Higher-Order Harmonics Reduction in Reset-Based Control Systems: Application to Precision Positioning Systems

TL;DR

This paper presents a tunable reset-based filter design that balances noise reduction and higher-order harmonics mitigation in precision positioning systems, enhancing control performance by addressing nonlinearities.

Contribution

It introduces a novel segmented lead CgLp filter structure and a frequency-based filtering technique to improve nonlinearities mitigation in reset control systems.

Findings

Effective reduction of higher-order harmonics demonstrated

Improved noise handling in reset control systems shown

Enhanced precision positioning performance achieved

Abstract

To address the limitations imposed by Bode's gain-phase relationship in linear controllers, a reset-based filter called the Constant in gain- Lead in phase (CgLp) filter has been introduced. This filter consists of a reset element and a linear lead filter. However, the sequencing of these two components has been a topic of debate.

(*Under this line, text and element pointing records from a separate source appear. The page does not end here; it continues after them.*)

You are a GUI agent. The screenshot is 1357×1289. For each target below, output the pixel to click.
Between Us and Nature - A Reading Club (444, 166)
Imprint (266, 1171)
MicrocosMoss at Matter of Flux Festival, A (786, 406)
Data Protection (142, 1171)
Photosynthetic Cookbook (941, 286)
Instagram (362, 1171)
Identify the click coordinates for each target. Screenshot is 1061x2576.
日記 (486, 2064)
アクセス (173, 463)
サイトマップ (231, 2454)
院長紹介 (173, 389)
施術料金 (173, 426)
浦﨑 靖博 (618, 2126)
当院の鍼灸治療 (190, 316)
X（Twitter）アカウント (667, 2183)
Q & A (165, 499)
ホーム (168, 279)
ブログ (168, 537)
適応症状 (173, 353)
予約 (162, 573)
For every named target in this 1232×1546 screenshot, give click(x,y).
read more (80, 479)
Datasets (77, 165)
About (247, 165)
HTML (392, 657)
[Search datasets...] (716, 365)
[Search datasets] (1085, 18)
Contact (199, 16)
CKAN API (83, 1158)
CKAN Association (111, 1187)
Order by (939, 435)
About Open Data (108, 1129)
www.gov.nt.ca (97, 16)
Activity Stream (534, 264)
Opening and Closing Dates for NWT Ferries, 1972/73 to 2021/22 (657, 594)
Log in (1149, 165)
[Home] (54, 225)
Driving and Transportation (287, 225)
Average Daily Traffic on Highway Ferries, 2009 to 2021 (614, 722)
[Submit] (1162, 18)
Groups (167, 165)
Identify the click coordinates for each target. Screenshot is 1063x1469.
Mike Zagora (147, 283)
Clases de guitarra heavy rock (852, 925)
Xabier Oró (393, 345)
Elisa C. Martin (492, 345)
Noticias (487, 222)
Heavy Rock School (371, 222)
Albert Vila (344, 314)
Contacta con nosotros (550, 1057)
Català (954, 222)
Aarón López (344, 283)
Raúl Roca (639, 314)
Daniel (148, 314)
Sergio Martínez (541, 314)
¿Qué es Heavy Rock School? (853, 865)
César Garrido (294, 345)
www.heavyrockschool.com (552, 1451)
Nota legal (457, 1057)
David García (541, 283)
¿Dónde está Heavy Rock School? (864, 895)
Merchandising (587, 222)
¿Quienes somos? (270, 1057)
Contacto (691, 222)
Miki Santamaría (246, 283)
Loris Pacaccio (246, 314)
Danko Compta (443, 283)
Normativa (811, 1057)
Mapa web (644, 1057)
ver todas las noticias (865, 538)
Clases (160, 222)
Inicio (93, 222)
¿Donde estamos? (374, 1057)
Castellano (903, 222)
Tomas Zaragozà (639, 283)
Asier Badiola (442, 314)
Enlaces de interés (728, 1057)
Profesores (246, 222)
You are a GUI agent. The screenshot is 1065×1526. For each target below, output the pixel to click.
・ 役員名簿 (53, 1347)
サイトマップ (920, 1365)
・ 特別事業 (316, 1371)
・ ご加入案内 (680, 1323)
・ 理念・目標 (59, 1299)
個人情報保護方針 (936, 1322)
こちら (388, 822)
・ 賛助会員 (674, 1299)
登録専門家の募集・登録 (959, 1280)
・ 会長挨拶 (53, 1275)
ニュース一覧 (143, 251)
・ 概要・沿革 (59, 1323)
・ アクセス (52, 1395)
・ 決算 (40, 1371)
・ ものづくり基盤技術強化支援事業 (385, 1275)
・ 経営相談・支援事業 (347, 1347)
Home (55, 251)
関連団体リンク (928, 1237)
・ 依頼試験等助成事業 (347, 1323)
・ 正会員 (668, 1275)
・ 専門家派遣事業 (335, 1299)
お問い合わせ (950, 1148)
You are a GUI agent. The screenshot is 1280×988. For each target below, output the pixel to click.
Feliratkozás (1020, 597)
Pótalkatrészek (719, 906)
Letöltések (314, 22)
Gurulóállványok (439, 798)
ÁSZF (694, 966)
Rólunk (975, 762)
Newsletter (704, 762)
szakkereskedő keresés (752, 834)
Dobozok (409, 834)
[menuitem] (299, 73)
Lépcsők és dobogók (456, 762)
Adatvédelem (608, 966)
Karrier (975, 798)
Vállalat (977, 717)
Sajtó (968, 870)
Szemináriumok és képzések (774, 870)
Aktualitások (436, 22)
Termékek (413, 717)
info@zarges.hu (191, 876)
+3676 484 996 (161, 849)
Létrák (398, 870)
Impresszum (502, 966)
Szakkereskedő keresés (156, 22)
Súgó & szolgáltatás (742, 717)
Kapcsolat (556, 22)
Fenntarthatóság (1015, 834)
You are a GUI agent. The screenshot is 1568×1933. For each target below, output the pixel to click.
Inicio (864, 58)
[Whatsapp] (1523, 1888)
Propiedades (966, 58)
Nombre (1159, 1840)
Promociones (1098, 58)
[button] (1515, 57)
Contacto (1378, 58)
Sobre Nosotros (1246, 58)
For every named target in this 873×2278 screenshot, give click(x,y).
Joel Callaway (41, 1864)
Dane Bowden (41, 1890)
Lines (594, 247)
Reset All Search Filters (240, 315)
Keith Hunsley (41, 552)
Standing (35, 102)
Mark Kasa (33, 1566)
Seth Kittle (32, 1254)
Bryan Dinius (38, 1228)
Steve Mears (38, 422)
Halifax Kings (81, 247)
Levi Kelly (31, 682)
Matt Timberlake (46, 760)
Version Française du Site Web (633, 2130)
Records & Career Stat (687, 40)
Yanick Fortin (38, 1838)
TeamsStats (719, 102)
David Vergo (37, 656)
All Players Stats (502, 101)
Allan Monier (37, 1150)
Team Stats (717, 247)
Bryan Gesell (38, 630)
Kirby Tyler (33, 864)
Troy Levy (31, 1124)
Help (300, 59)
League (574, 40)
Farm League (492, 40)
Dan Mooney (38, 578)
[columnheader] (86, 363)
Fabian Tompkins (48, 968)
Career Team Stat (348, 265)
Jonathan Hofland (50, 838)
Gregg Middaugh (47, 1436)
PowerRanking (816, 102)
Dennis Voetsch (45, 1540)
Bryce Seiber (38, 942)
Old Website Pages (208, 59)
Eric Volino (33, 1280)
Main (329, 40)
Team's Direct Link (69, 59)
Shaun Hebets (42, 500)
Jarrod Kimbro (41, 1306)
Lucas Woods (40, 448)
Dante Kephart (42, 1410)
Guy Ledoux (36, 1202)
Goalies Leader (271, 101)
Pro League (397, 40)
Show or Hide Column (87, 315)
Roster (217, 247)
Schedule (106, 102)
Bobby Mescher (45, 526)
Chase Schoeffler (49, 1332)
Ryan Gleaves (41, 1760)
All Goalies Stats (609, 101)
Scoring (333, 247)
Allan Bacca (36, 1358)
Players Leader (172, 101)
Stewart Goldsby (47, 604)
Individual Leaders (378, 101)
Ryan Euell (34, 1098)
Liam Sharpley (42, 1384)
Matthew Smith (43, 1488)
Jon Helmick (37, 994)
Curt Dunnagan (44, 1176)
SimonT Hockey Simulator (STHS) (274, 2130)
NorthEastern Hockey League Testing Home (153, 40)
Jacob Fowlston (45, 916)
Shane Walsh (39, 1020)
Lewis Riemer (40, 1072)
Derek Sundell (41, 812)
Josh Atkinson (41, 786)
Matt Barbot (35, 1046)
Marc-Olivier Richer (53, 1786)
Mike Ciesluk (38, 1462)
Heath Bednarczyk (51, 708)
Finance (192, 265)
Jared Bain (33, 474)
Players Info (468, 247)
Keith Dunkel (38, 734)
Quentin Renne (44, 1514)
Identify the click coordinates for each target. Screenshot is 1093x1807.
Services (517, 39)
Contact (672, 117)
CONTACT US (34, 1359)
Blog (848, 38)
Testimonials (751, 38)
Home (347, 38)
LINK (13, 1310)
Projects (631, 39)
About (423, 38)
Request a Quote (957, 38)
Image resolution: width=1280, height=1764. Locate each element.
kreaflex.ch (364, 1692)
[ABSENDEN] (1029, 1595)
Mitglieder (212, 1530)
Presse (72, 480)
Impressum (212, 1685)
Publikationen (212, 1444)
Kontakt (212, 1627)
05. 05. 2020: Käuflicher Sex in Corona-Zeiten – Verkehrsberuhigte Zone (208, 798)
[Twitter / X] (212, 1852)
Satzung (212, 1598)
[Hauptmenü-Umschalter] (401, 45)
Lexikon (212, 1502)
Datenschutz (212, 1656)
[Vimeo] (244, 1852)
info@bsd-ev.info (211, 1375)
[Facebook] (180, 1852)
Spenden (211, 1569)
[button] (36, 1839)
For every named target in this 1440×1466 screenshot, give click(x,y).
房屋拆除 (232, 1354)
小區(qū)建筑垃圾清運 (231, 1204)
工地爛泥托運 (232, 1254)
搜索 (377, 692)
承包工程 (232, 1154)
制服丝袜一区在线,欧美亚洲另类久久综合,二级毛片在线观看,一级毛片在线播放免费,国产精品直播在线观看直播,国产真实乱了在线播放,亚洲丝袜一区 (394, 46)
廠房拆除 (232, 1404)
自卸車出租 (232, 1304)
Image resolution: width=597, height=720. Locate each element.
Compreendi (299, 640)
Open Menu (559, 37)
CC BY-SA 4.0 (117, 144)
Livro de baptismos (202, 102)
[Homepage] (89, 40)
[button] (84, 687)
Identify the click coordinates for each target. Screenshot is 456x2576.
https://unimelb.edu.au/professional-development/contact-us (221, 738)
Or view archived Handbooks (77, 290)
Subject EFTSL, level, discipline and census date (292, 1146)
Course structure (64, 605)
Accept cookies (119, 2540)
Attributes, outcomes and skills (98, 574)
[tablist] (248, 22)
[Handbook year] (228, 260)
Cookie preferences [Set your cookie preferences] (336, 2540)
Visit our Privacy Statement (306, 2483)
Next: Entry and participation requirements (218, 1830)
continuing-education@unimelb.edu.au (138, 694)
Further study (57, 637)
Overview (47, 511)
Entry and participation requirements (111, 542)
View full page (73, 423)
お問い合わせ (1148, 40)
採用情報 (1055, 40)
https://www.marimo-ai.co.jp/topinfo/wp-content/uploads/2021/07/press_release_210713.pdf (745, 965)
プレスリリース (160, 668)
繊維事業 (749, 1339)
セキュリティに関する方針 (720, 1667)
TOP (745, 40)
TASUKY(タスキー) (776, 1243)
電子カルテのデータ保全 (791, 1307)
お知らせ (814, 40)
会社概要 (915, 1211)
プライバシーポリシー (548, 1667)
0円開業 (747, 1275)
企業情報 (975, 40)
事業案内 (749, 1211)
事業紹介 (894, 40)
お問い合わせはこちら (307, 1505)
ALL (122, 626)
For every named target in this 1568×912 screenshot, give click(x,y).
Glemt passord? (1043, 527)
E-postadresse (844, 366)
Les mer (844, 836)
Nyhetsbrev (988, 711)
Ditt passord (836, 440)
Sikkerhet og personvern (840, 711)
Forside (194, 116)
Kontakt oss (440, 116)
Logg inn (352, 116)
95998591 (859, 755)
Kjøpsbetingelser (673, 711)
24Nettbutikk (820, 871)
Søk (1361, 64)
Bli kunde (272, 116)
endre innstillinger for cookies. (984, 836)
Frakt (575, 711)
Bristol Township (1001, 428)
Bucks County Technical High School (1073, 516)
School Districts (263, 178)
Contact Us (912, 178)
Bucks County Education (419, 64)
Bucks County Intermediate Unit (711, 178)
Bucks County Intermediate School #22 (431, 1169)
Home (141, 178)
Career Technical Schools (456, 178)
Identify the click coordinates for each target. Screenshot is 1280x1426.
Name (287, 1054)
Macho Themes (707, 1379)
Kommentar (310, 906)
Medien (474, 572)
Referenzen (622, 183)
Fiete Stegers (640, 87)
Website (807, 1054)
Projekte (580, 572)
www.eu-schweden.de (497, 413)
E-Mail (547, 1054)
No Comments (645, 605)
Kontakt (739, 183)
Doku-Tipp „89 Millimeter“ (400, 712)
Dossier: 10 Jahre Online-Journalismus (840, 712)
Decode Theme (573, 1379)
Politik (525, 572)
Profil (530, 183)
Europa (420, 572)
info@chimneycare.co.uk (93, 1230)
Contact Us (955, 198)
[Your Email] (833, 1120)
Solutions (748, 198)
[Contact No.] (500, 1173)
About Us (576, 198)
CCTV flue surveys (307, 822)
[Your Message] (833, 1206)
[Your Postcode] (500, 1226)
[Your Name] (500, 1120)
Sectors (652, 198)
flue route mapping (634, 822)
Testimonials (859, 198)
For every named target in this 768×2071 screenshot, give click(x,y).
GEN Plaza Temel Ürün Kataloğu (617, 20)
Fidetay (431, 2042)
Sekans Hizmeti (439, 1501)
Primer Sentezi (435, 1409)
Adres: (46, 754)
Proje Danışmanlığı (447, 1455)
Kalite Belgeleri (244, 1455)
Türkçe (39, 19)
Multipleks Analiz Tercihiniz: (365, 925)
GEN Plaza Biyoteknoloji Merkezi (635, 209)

Positioning the lead filter before the reset element in the loop leads to noise amplification in the reset signal, whereas placing the lead filter after the reset element results in the magnification of higher-order harmonics. This study introduces a tunable lead CgLp structure in which the lead filter is divided into two segments, enabling a balance between noise reduction and higher-order harmonics mitigation. Additionally, a filtering technique is proposed, employing a target-frequency-based approach to mitigate nonlinearity in reset control systems in the presence of noise. The effectiveness of the proposed methods in reducing nonlinearity is demonstrated through both frequency domain and time-domain analyses using a simulated precision positioning system as a case study.